Total revenue declined 2.9 per cent to $174.1 million, while comparable store sales were down seven per cent, as managing director John Hardy progresses his strategy of converting an increasing proportion of the company’s store portfolio to a franchise operation.

A further 22 stores were given to franchisees through the year, bringing the size of the network to 45 per cent of the 222-store portfolio.

But the initial fees associated with the shift, which has added $5.3 million to the books, is expected to tail off in FY18 as less stores are converted, prompting an expectation that earnings will be at “similar levels”, with a different composition.

A net profit after tax of $5.9 million was booked, excluding a $24 million non-cash goodwill impairment announced in the first half as a re-evaluation of intangible assets.

Following the announcement of a $30 million debt facility linked to substantial shareholder Arcade Finance, announced in May, Godfreys reported a $5.1m  reduction in net debt to $16.5m.

“In 2017, we introduced a number of new products, including a range of stick vacs and an expanded range of commercial products, refreshed our retail staff training program and incentive structures, enhanced the efficiency and effectiveness of our advertising and introduced ‘click and collect’,” Hardy said.

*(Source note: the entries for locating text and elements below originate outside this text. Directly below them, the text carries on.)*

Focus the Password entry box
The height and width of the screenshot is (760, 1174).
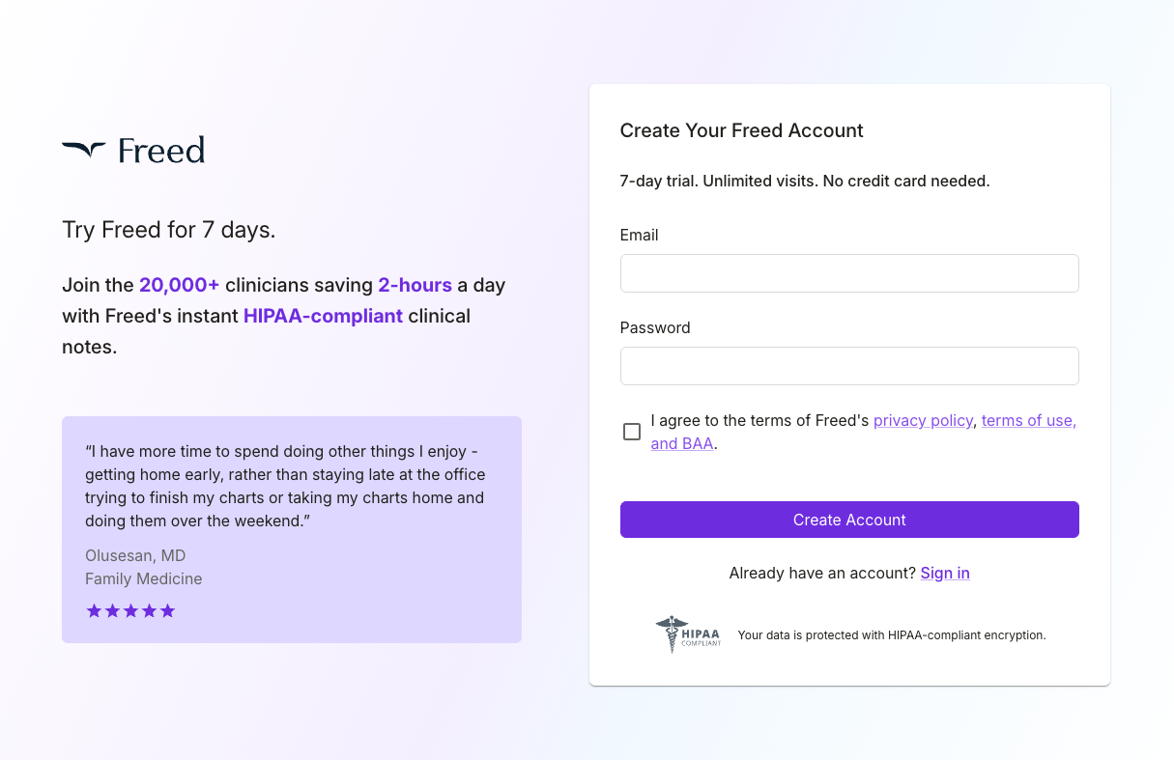click(849, 365)
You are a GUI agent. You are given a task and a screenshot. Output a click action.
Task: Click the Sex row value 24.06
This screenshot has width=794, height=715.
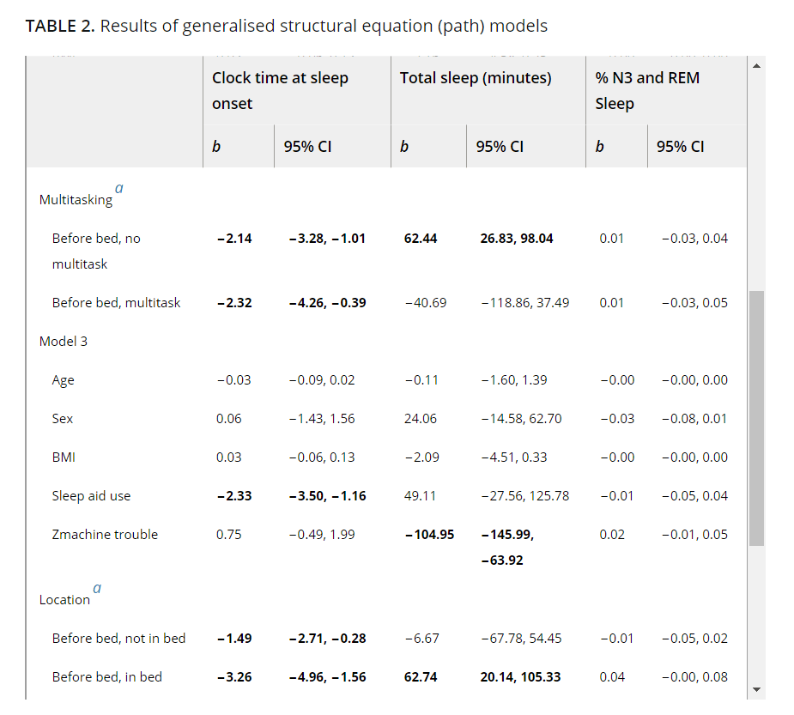pyautogui.click(x=420, y=418)
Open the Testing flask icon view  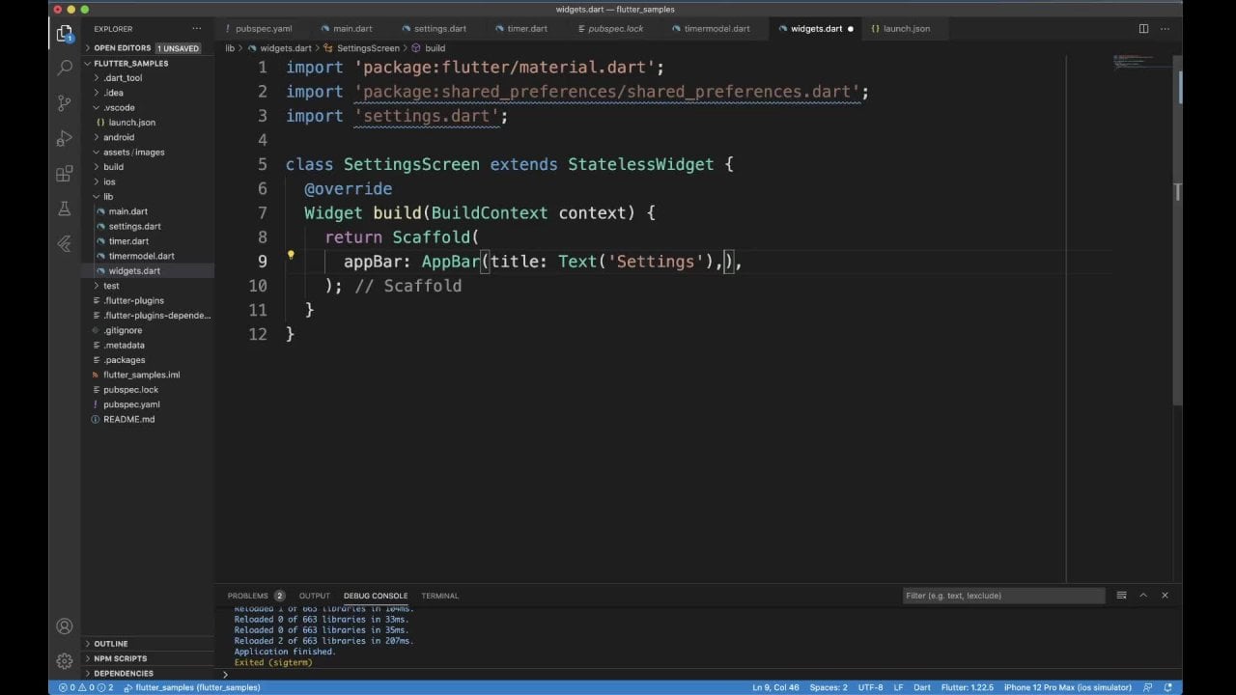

Hardy, who was brought back into the business after years away in 2016, reckons there’s reason to be optimistic about its future growth prospects, noting that stores converted to franchise arrangements had experienced improved sales performance.

Sales stabilised during the second half as more stores were converted, with Hardy signalling an “improvement” in the June quarter.

Operating cashflow increased to $11.3 million from $6.7 million last year, on working capital efficiencies that the company intends to continue during FY18, while also focusing on further reducing debt.